It is now trite that
condonation cannot be had for the mere asking. A party seeking
condonation must make out a case entitling it
to the court’s
indulgence. It must show sufficient cause. This requires a
party to give a full explanation for the
non-compliance with the
rules or court’s directions. Of great significance, the
explanation must be reasonable enough
to excuse the default.
The interests of justice
must be determined with reference to all relevant factors. However,
some of the factors may justifiably
be left out of consideration in
certain circumstances. For example,
where the delay is
unacceptably excessive and there is no explanation for the delay,
there may be no need to consider the prospects
of success. If the
period of delay is short and there is an unsatisfactory explanation
but there are reasonable prospects of success,
condonation should be
granted. However, despite the presence of reasonable prospects
of success, condonation may be refused
where the delay is excessive,
the explanation is non-existent and granting condonation would
prejudice the other party
. As a general proposition the
various factors are not individually decisive but should all be taken
into account to arrive
at a conclusion as to what is in the interests
of justice.”
[37]
All factors should therefore be taken into account when assessing
whether it is in the interest
of justice to grant or refuse
condonation.’
[8]
(Emphasis
added)
[20]
Given
the concession that the period of the delay is substantial and that
the explanation is not best, the applicants are basically
asking for
the indulgence on the basis of the prospects of success. Ms Ganditze
submitted that even though it is
trite
that where the delay is substantial and the explanation is
unreasonable and unacceptable, the Court may refuse condonation
without considering the other factors, that principle is not in any
way inflexible.
To
fortify this submission, I was duly referred to the Labour Appeal
Court (LAC) decision in
South
African Post Office Ltd v Commission for Conciliation Mediation and
Arbitration and Others.

## INFORMATION SHOWN
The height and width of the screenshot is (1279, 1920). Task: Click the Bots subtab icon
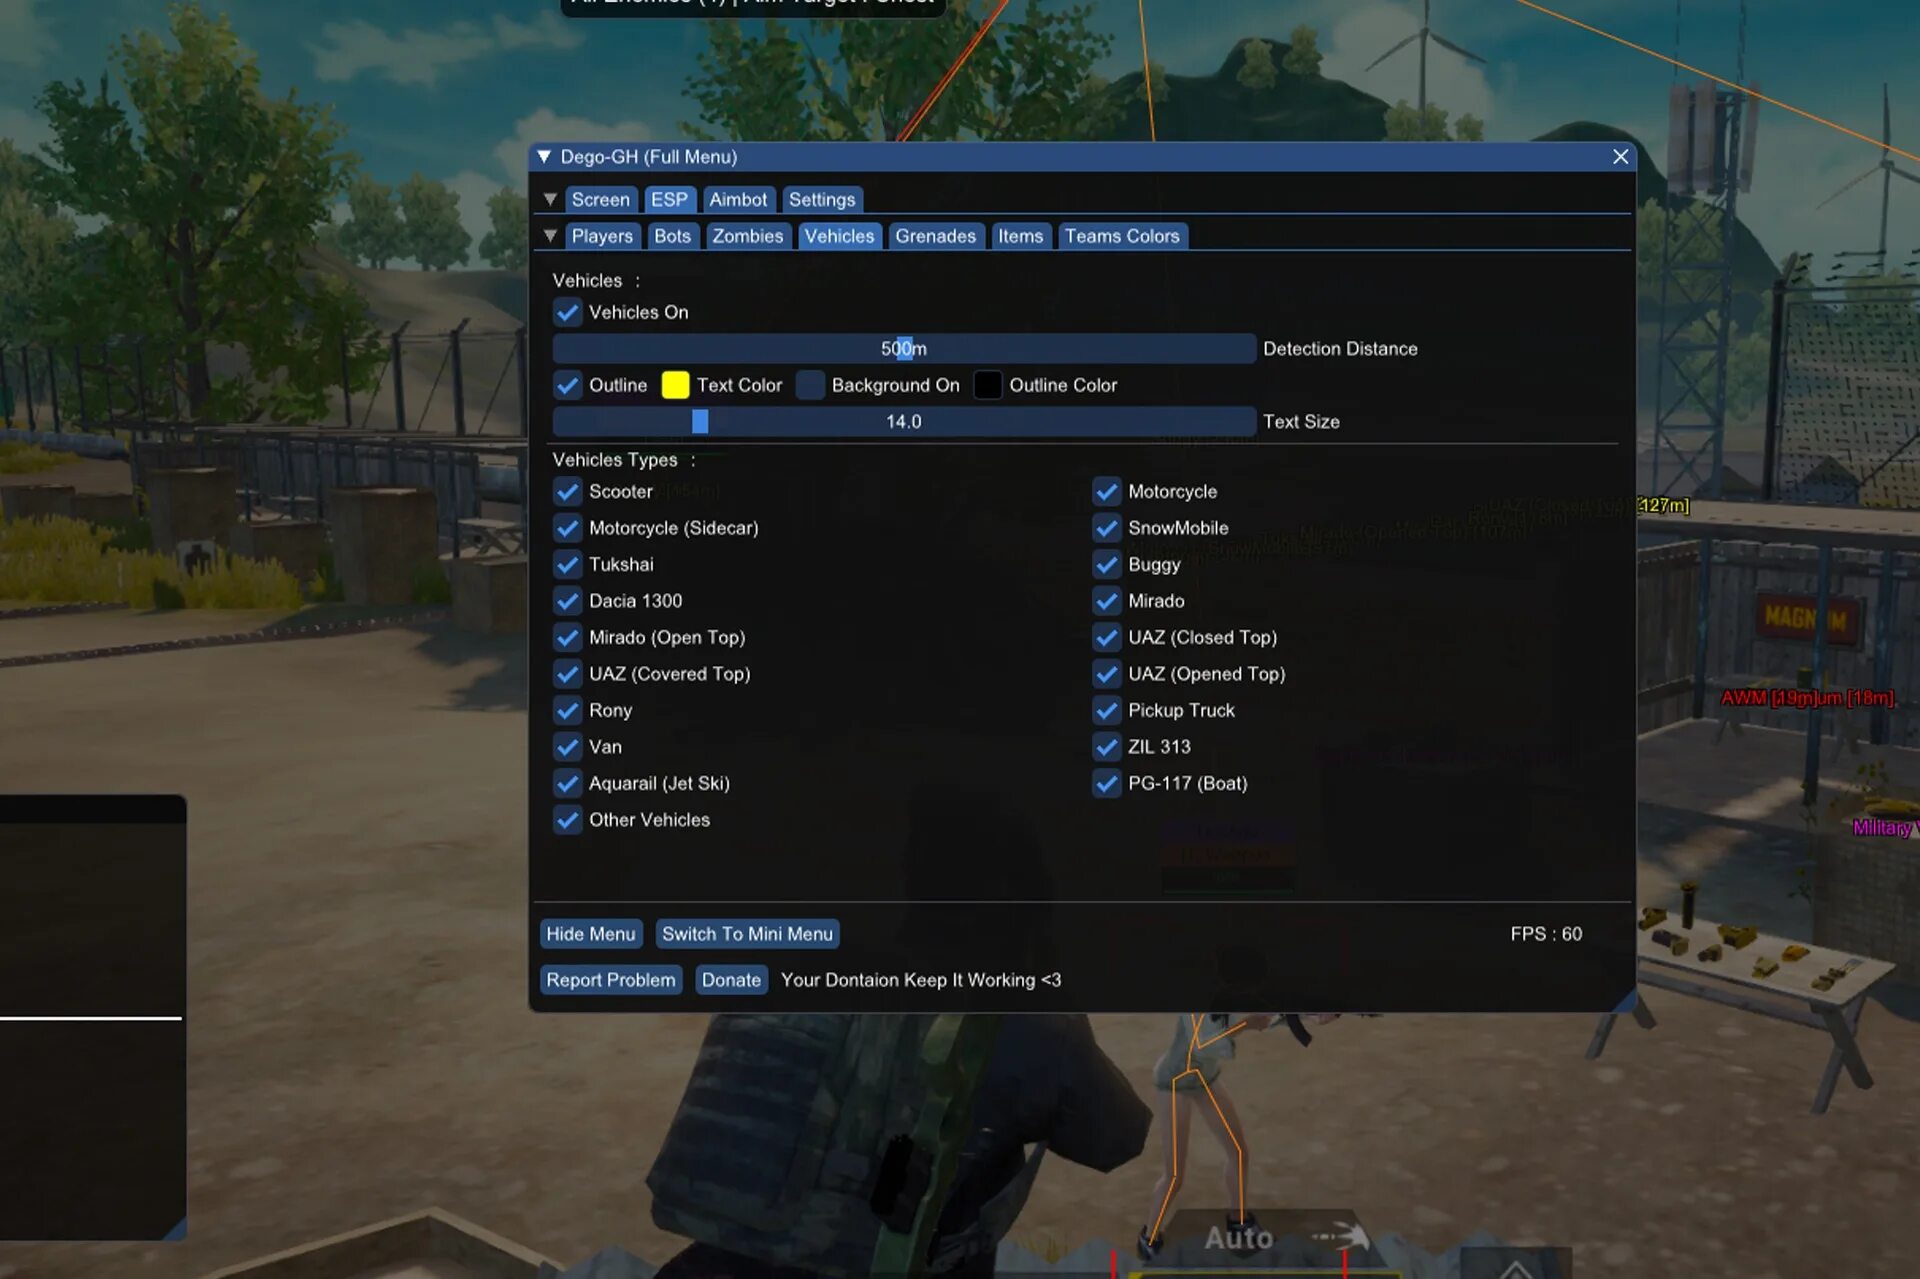[672, 236]
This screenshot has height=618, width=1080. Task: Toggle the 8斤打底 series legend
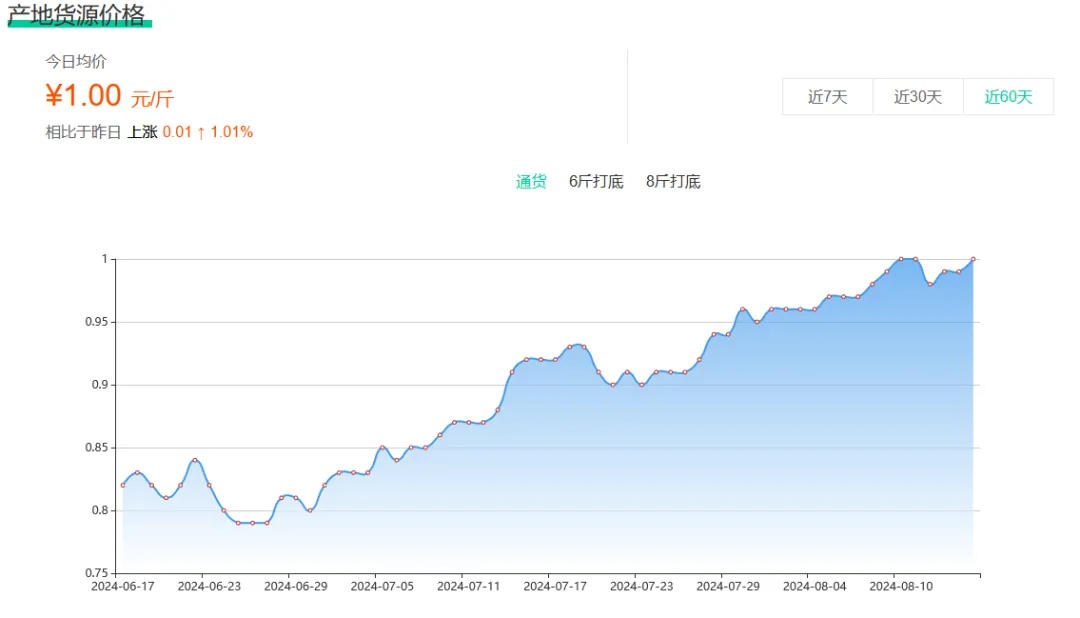(673, 181)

## REQUESTS
[a] According to the passage on condonation, what must a party seeking condonation show to earn the court's indulgence?
[b] List every condition under which, according to the passage on condonation, condonation may be refused even though there are reasonable prospects of success.
[c] Continue the passage on condonation from its final sentence.

## OUTPUTS BY TASK
[a] It must show sufficient cause.

[b]
- The delay is excessive.
- The explanation is non-existent.
- Granting condonation would prejudice the other party.

[c]
[9]
However, the
Post
Office
decision is distinguishable as the appellant’s explanation in
that case was found to be acceptable. Notwithstanding, the
LAC also
pertinently stated:
‘
[21]
As
stated earlier in cases of individual dismissal, time is of the
essence and a substantial delay even where the delay is explained
is
not itself sufficient to obtain condonation.
Another obstacle to overcome is the decisions of this Court, that
state that an applicant seeking condonation cannot rely
on the
negligence of its legal representatives as a reason for not complying
with the prescribed time periods. In
Waverly
Blankets
[10]
this
Court
went
on to say that even where an attorney’s neglect of his client’s
affairs may be inexcusable and “despite
the blamelessness
of the client” condonation could still be refused
.’
[11]
(
Emphasis
added)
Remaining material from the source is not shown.